2:22 am, June 23, 2015. Sleep not happening, at least not much, right now. I’m vibrating at a pretty intense frequency. Full of feeling and energy. On this journey from my home and life out to a new solo adventure, I’ve found myself moving backwards across the landscape of my life and across the geology of it as well. I left California on June 14th, nine days ago. I planned for some time here, in Colorado, where I am now. I lived off and on in Boulder from the time I was six months old until I was twenty-two. I’m headed to Paris in thirteen days, where I was born over fifty years ago. Going backwards in time and space and encountering myself in all these places is quite a voyage.
On Sunday evening, June 21st, as the long day of Solstice wound down, I joined with Holy community here in remembering our beloved Rebbe Zalman Schachter-Shalomi. The fifth of Tammuz, which this year corresponded to the 21st of June, marked the one year anniversary of his death. In the Jewish world, this is called a Yahrzeit. We remember our beloveds on the day they left the earth in various ways, with prayer, with candle-lighting, with stories and gathering together. We say their names out loud in our congregations and stand to say the Mourner’s Kaddish, while the community supports us. We never forget those we love.
When a great teacher dies it is a huge parting and loss for the whole world. A great teacher hopefully leaves behind a legacy of teachings, works, and folks who can carry on the Light and Wisdom that this individual teacher managed to shine on all around them. Our Rebbe, was one of these kinds of teachers. He left behind and empowered huge numbers of people to carry on the work, and still, there was no one like him and he is and always will be missed.
So, we gathered in Boulder at Nevei Kodesh, with Rabbi Tirzah Firestone and Rabbi Mark Soloway for a Zikr in honor of our teacher, Reb Zalman. Zikr/Dhikr is an Arabic word similar to the Hebrew word Zahor, for remember. In a Sufi Zikr practice you chant the name of the Divine and move in simple steps. This practice is a physical way of connecting ecstatically to the Divine. Rabbi Mark shared a teaching about sunflowers and their aligning/turning towards the sun. He spoke about how our teacher was someone whose love-affair with the Divine was so great that it made him shine. This was so true. Rabbi Mark also talked about a Zalman teaching about how all of us are like sunflowers turning towards the light of the Divine in our hearts and souls. Some folks forget this or they do not realize that their purpose is to grow like a sunflower, towards goodness, towards Light, towards nourishing all we encounter.
Rabbi Tirzah, along with a gifted group of musicians, led us so sweetly and beautifully in several hours of chanting and movement to lift up our spirits on this sad day of remembrance, but also to align ourselves with Holy purpose, prayer and connection to the soul of our teacher as he joined and became a luminous link on his ancestral lineal chain. Lineage is something, in the United States and the modern world, we don’t talk about so much. There is a kind of bias here against having a lineage, as if being a free agent without adherence or obligation to our ancestors or the past is some kind of blessing.
Lineage, in a religious realm, is very significant and it isn’t just about your blood or ancestral line.
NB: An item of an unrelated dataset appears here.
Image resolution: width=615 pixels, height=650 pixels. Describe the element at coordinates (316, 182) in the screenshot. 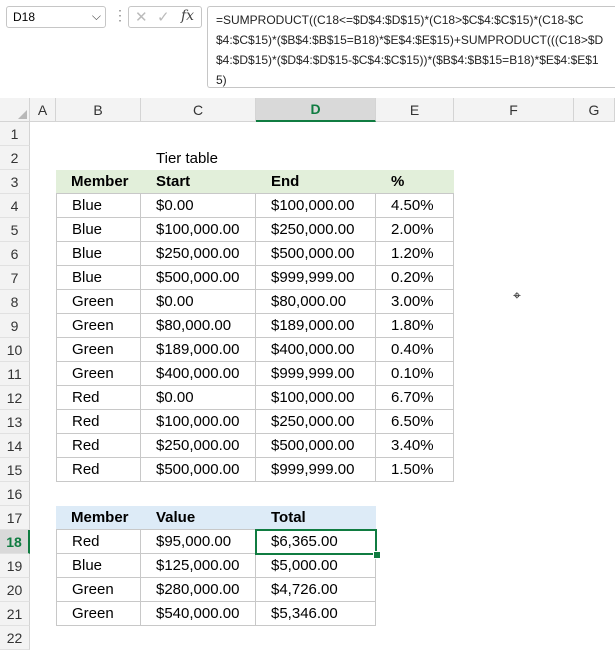

I see `tier-header-cell: End` at that location.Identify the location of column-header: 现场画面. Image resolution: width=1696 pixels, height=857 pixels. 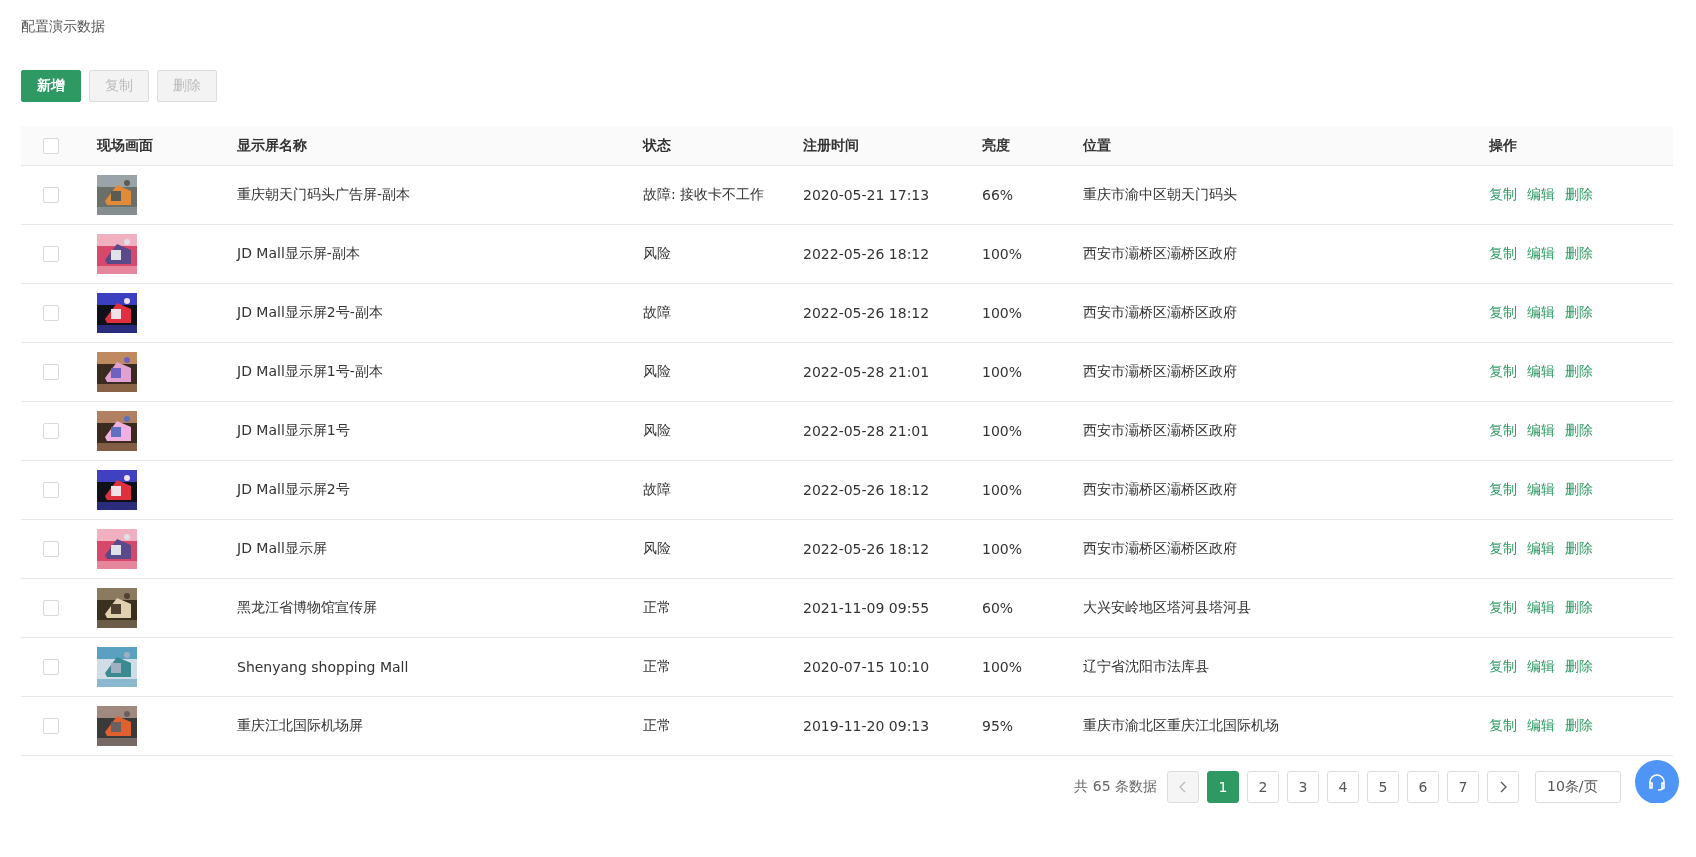
(125, 146).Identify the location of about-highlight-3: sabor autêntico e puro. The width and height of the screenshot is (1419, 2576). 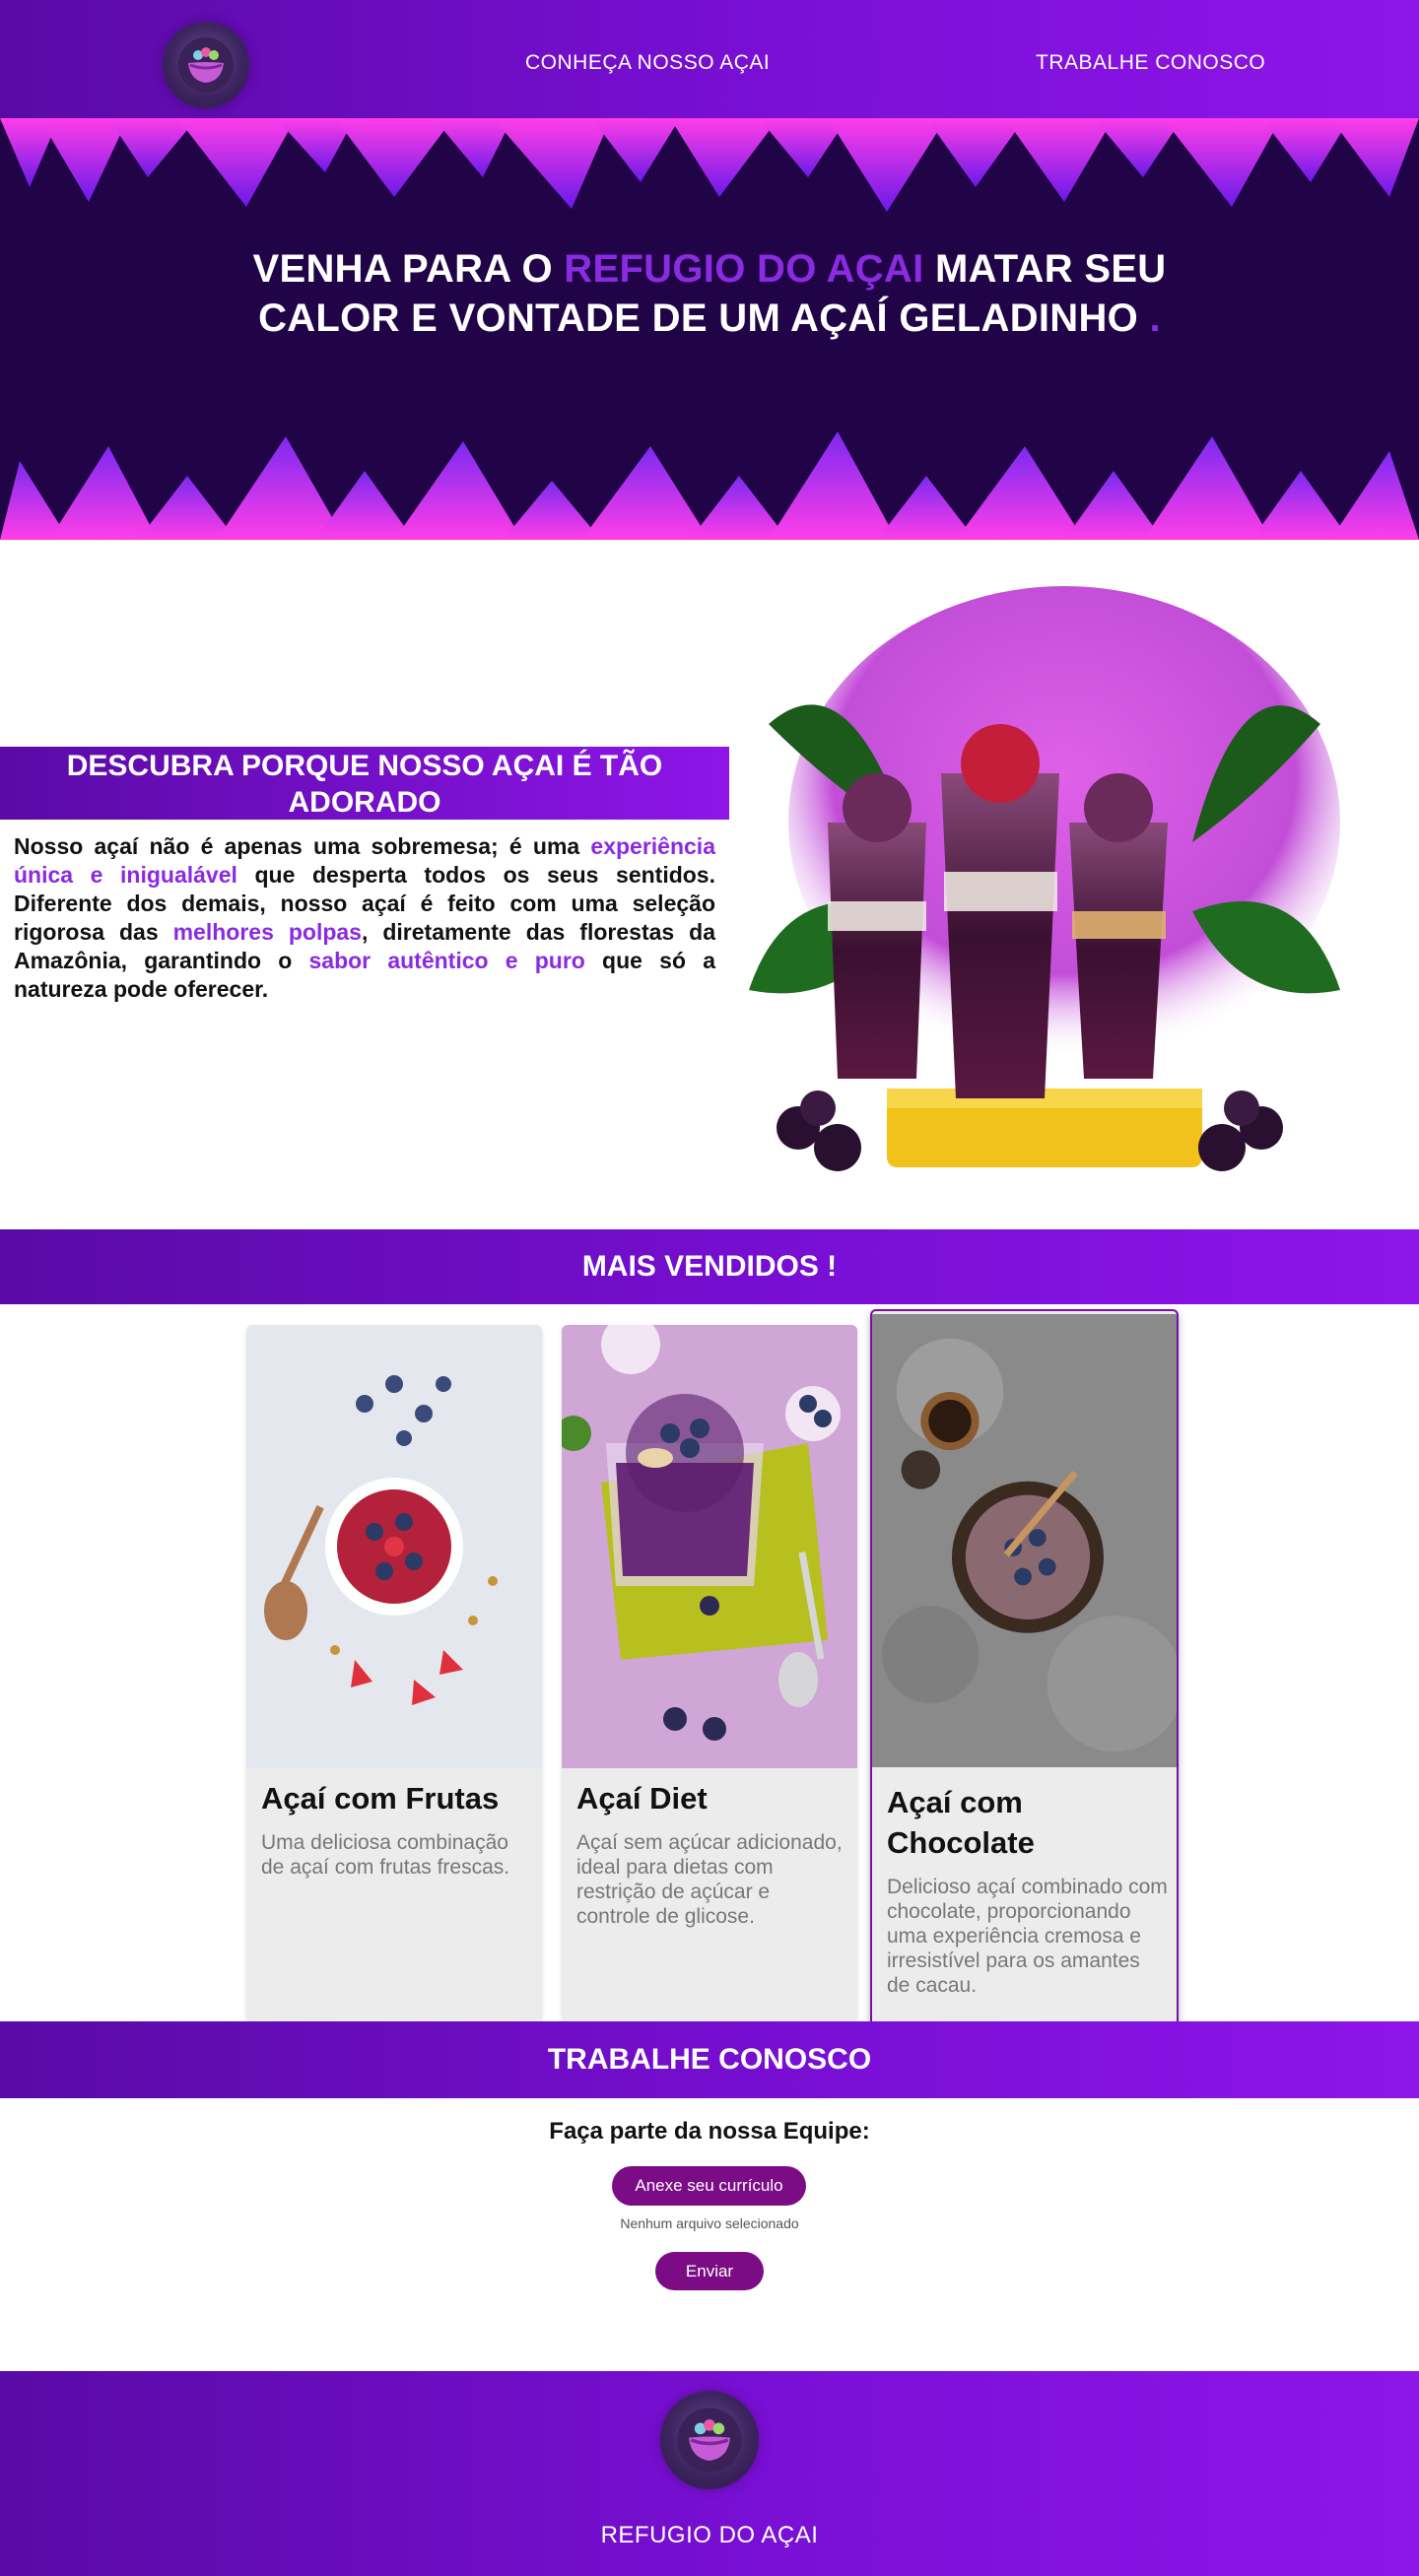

I am now aligned with Reb Zalman’s lineage because he was my teacher, he is my teacher still, even across the territory of death. And, his ancestral and spiritual lineage has merit and meaning. Who he aligned with and learned from, who his parents were and who their parents were back to the beginning is present in him and in his teaching. This is true for all of us and becomes real for us when we remember to engage with lineage and with the meaning of Zahor.
When I visit and share with child-prisoners in the penal juvenile “justice” system, I often talk to them about the fact that they are the product of thousands of successful heroic ancestral survivors making it across the ravages of time. Most often these children think of themselves as failures and since many of them have been brutalized by their families of origin in one form or another, trying to get them to see or find merit in who they are, at their core, is important. One of the ways I try to do this is to remind them that they are already miracles, just by virtue of being alive.
If you are awake and present on the planet now, no matter where you are, your ancestors survived plagues, wars, ice-ages, volcanoes, tidal waves, epic catastrophes and all kinds of crazy stuff to make it to this moment. It’s extraordinary that any of us are here. If we are here, it’s significant and not something to be wasted or ignored.
We don’t have to reproduce physically to create lineage, we only have to align with goodness and great teaching and embody those things. You can’t help being part of a lineage that you were born from, you can choose which lineage you want to align with as you move through your life. This choosing is a fundamental step in making connection to Holiness. You might be lucky enough to come from an ancestral lineage that is full of great teachers that you know about and have ready connection to.
You might be adopted and not have any idea who your grandparents or great-greats were, but no matter what, you have lineage and you can connect and adhere to the lineage of those you love, those you find home with emotionally, intellectually and spiritually.
As we chanted and moved in our Zikr for Reb Zalman, Rabbi Tirzah invited us to concentrate on the world we wished to see and to find a specific prayer to offer up along with our bodies and voices. The merit inherent in this communal practice connected to the Aliyah (rising up) of our teacher’s soul would add ummph and power to our prayers. This was palpable. So, while we all moved and swayed, we also were praying. We were praying for peace on this earth, for healing of the planet, for tikkun olam, for personal well-being or personal familial reconciliations. We were praying with our bodies, breath, hearts, minds and feet. No matter what our individual internal prayers were, we attuned with Heaven in our joining together in honor of our teacher. This practice will help all of us and the world move through our wounding towards healing.
After our movements and singing we said Kaddish for Reb Zalman and then we were invited to visit his gravesite where his headstone was now in place. We were asked to do this after his family had their own smaller private ceremony in the morning. So, throughout the day, various folks gathered at the grave of our teacher. We brought stones and stories, tears and songs, silence and sitting still to listen. There were birds and a bunny that kept hopping by, I saw dragon-flies and so many kinds of birds wheeling about. The fellowship and communion continued for us as we sat on the ground surrounding the body of our beloved teacher.
My tears and my prayers continue to flow and I hope align with the millions and billions of others on this spinning orb dedicated to tikkun olam, to mending and working to repair what has been destroyed and what is wounded. I feel so un-alone, so completely held within the lineage of my teacher, the communities I belong to, the family I was born from, the friends I cherish, the people I encounter and all the angels in my life who continue to give me hope and help.
As I move backwards through my life and towards being alone and truly not surrounded by physical community, I am awed, once again, by the Great Mystery of Life, the Ein Sof, who placed me here, in Boulder at this moment of connection so that I could carry this feeling and this reminder with me.
I am not alone, I have never been alone, I will never be alone.
I am and always have been surrounded by the luminous beings whose presence lives in my blood and body and also by all the words and teachings and songs which dance through my heart and mind.
May you find your lineage and connect to it with passion and may if uplift and support you in all the work you do. May you remember how uniquely and magically and wondrously created and beauteous a being you are and may you find a way to know in your bones how truly un-alone you are.